The Morning Call

Westport Axle signs lease for new plant

Mack Trucks supplier will move into 517,500 square feet in Lower Macungie.

- By Jon Harris

Westport Axle is heading south — by about 3 miles.

The company, a key Mack Trucks supplier, is taking 517,500 square feet at 8801 Congdon Hill Drive in Lower Macungie Township, a lease that began in late October.

That leaves more than 582,000 square feet still available in the 1.1million-square-foot industrial building, owned by Liberty Property Trust.

It remains unclear what the news means for Westport's existing 516,800square-foot space within the 1-millionsqu­are-foot structure at 650 Boulder Drive in Upper Macungie Township, another Liberty Property Trust building that Westport has occupied since it arrived in the area in 2012.

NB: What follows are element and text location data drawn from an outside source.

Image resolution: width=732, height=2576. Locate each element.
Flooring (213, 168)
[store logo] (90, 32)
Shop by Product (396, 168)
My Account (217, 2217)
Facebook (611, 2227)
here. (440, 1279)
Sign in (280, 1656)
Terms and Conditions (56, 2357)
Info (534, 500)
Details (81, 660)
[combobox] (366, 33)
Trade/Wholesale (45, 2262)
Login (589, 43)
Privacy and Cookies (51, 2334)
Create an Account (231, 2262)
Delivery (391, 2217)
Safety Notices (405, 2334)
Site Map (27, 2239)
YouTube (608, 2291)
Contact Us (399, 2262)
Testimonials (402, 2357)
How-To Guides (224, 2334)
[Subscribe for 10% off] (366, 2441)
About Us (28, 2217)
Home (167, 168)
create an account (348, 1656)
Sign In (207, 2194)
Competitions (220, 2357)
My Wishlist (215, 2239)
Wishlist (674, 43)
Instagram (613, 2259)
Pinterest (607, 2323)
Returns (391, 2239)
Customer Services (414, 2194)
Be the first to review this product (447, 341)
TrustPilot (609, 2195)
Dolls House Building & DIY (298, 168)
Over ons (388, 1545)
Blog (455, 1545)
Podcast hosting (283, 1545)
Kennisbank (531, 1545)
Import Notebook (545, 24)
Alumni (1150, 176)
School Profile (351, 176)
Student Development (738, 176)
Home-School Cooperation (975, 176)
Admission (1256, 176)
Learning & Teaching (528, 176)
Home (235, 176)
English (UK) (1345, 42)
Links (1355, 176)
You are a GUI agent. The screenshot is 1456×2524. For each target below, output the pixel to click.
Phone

While Westport's lease on Boulder Drive lasts for another two years, a statement from Liberty Property Trust indicates the space will be marketed before long.

“With nearly no current vacancy in our Lehigh portfolio, we expect to be talking to our tenants and other prospects in the market about the future availabili­ty of this space,” Liberty spokeswoma­n Jeanne Ackerly Leonard said in an email.

Westport Axle and its parent company, Universal Logistics Holdings Inc. of Warren, Mich., did not return several calls and emails over the past month.

Officials in Upper and Lower Macungie were not clear on Westport's exact plans. Maureen Lang, permits coordinato­r for Lower Macungie, said Westport Axle has its business use permit for the new space and is now working on a demising wall for its section of the building.

Westport opened its chassis assembly plant on Boulder Drive in June 2012 to serve Mack, which assembles its heavy-duty trucks at a 1-million-squarefoot plant that sits on nearly 150 acres in Lower Macungie. In August 2012, during a visit of Westport by then-Gov. Tom Corbett, Westport employed about 250 people, with plans to grow to 500 in the months afterward.

Workers at the plant turned down an effort to unionize in November 2014, when the United Auto Workers Union Local 677 was seeking to represent about 300 Westport employees.

Throughout its tenure in the Lehigh Valley, Westport's employment has fluctuated along with Mack.

For example, Mack in January 2016 laid off about 400 people at its Lower Macungie plant as it adjusted production to reflect a weaker truck market. At about the same time, Westport filed paperwork with the state showing it would lay off more than 50 assembly and warehouse employees in Upper Macungie.

But right now, the truck market is hot. Mack, while consistent­ly hampered this year by supply chain issues, now employs about 2,400 across two shifts at its plant, which began building the company's new highway truck, Anthem, in early 2018.

“Fortunatel­y, with the growth that Mack Trucks has launched into, Westport is growing as well,” said Don Cunningham, president and CEO of the Lehigh Valley Economic Developmen­t Corp. “They have, for some time, been looking for some better space to continue their growth.”

What also remains unclear is what exactly Westport will do in its new Lower Macungie location, about 3 miles away from Mack's plant. (Westport's Upper Macungie location is around 6 miles from Mack.)

Mack in April 2016 said the chassis preassembl­y work done by Westport Axle in Upper Macungie would move inside the Mack plant, which was part of the manufactur­er's announceme­nt that its aging assembly plant would receive an injection of $70 million in upgrades. Westport, Mack said at the time, would continue to provide other “critical support operations.”

Mack has insourced chassis preassembl­y work for one of its production lines and is working to complete the insourcing for the second line, Mack spokesman Christophe­r Heffner said Friday via email.

“We have a good business relationsh­ip with Westport, and they will continue to be an important partner for us even after the insourcing project is complete,” Heffner said. “It's always important to have our suppliers close to us in terms of reaction time and flexibilit­y.”

As for Liberty Property Trust, which got the go-ahead from Lower Macungie on Thursday for two more industrial buildings in the Spring Creek Properties subdivisio­n, Westport's lease helps fill a gap in its otherwise nearly fully leased Lehigh Valley portfolio.

The nearby 650,000-square-foot building at 8742 Congdon Hill Drive is leased to East Penn Manufactur­ing Co., while the 1.2-million-square-foot structure at 8620 Congdon Hill Drive is leased to Ryder Logistics.

If Westport Axle does vacate its space in 650 Boulder Drive, it's too early right now to know which company will take it over.

The other tenant in the building is Amazon, which has a 480,000-squarefoot fulfillmen­t operation in the space that employs about 500 full-time employees.